Alexander Wurz is having a pretty miserable season. Even after promising tests, he has not been able to get much form for qualifying, and when things have been better in races, his car has failed. Add to that his belief that Giancarlo Fisichella has had better equipment all year, and you start to see the picture of a pretty unhappy Austrian.
It's ironic, but no surprise, to discover his worst testing accident of the year - at same point on the Valencia circuit which saw Fisichella crash spectacularly into Heinz-Harald Frentzen's Jordan earlier this year - just before what was supposed to be the most important race of his career to date. With Benetton expected to drop him at the end of the season, a gash to the bone from crashing minutes before the end of a test with suspension failure is certainly not something he needs.
The good news is that Benetton have identified a good set-up for the forthcoming event; revisions to suspension have worked, and the latest high downforce aerodynamics show promise: Williams has been targeted, and points are a real possibility.
When David Coulthard lost his rear wing whilst testing in Valencia, his only comment on returning to the pits was "Well, I'm definitely awake now." It was a definite highlight of an otherwise routine test for the team, which saw their cars running through most of the planned test program. Evolution to aerodynamics showed promise, until the wing failure. McLaren remain tight lipped about the cause, but rivals believe the failure was related to a weakened mounting on the revised suspension - being revised to improve bump handling - rather than the wing itself giving up…
Williams had a relatively trouble free time; steady progress being made on the aerodynamics in particular.
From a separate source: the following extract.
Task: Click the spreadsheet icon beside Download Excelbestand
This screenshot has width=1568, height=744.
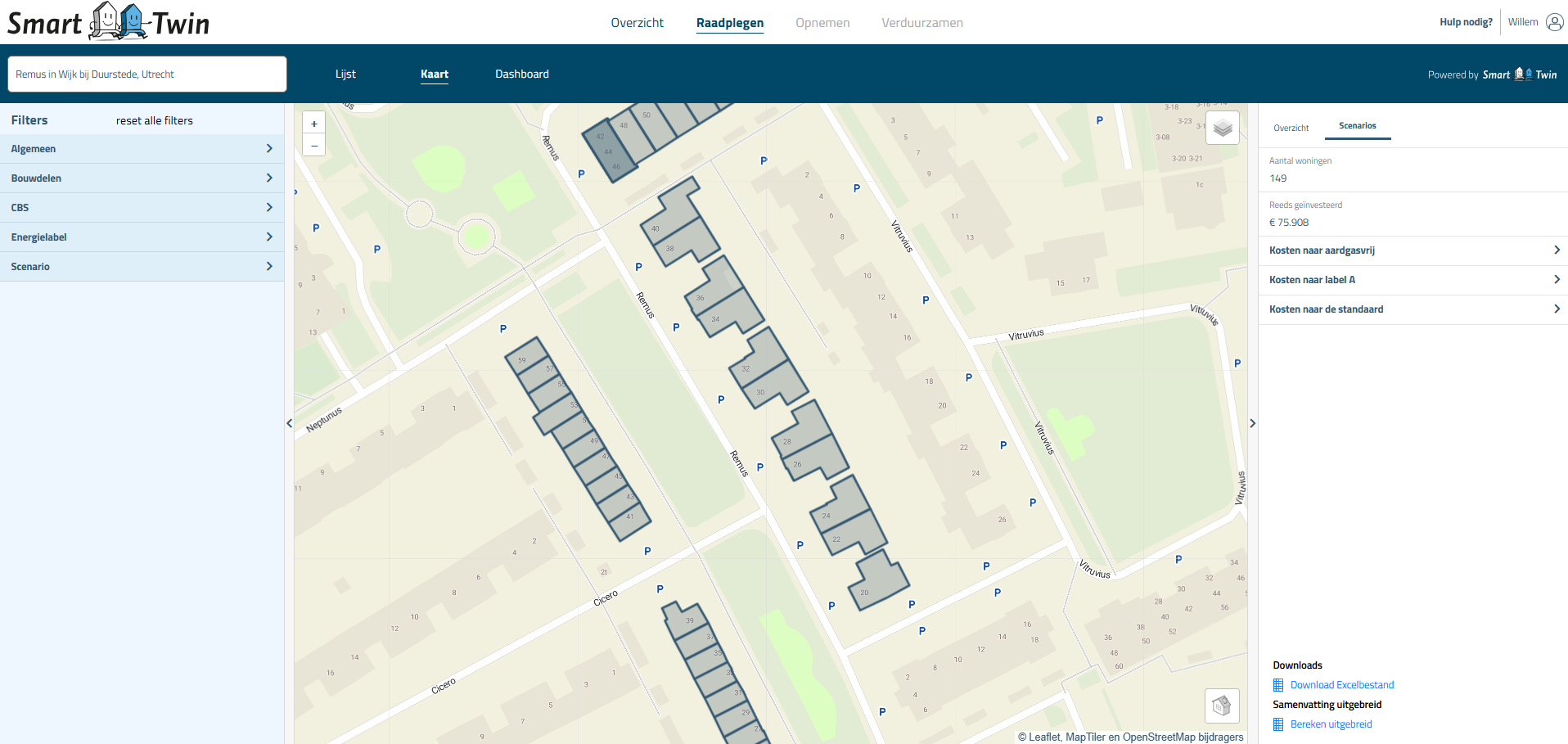Action: (1278, 685)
The team arrived with a bundle of components which looked very good in the wind tunnel, but in serious need of real life track time. Mostly, they worked, but the whole balance of the car shifted as a result, so much time was then required to get the car set up for Hungary. Lap times were not important - race conditions are the most important consideration – so the team did not appear to set particularly competitive times...
When Renault took over the Benetton team, it was with the intention to stop providing customer units to any others on the track. They are developing an all new engine for their chassis in 2001, which is expected to be something of a departure from the current Formula One norm, bringing a new, cutting edge technology to the sport.
Speculation is rife about precisely what form this will take, with top favourite a package based around an extra-wide V construction. This would help to keep the centre of gravity very low, assisting in the quest for a perfectly balanced car. Some believe that Renault have a whole new bag of tricks up their sleeve, as since leaving the fold, the manufacturer is believed to have put a lot of research into high temperature technology (reducing or removing the need for coolants), and they could also have an edge in other areas.
However, with engines in short supply for 2001, Supertec, essentially an umbrella company operating a customer arm for Renault, appears set to continue providing at least two teams with engines in 2001, after appeals to Bernie Ecclestone, who wholes a stake in the company.
The principle owner, Flavio Briatore, is believed to have taken some convincing - he is now wrapped up in the running of Benetton, and shaping it for the challenge to come. The last thing he is looking for is the hassle of running Supertec for another year - and in particular, he does not wish to be part of something which sets up another team with similar technology to his own.
The Supertec deal is not signed, sealed and delivered, but it appears that both Prost and Minardi will be using the engines in 2001. Prost is thought to have had the option for around three months - on the proviso he steps down from running the team. Precisely why that is, no-one is prepared to admit, but it seems the problem stems from Prost's decision to go with Peugeot, when they lost the Mugen-Honda unit.
Until each team has a long term deal in place, rumours will continue to circulate. Prost is currently the focus of the latest (annual) "Lotus returns" rumours, supposedly as a vehicle for the Lotus name to make a comeback as engine supplier to the outfit. Quite who would actually be behind this is not mentioned in the rumours.
Similarly, Minardi continue to be the subject of speculation concerning the 1999 Ford Cosworth engine. If they are to be believed, the team’s to-be-announced sponsors will be bringing Ford leverage with them, and hence the CR-1 would become available to the team at a knock down price (the only figure bandied is around the $15 million mark). If this should turn out to be the case, it would be particularly ironic, as the Jaguar outfit has recently been using a modified CR-1 in preference to their new unit - looking for the power, drivability and reliability of the old unit, against this the model which has been so disappointing this year.
In the paddock, the attitude - right or wrong - is that Prost and Minardi will run Supertec power next year. The all know that Bernie Ecclestone is not going to let a team become sidelined from lacking an engine… particularly when he has so much input with at Supertec.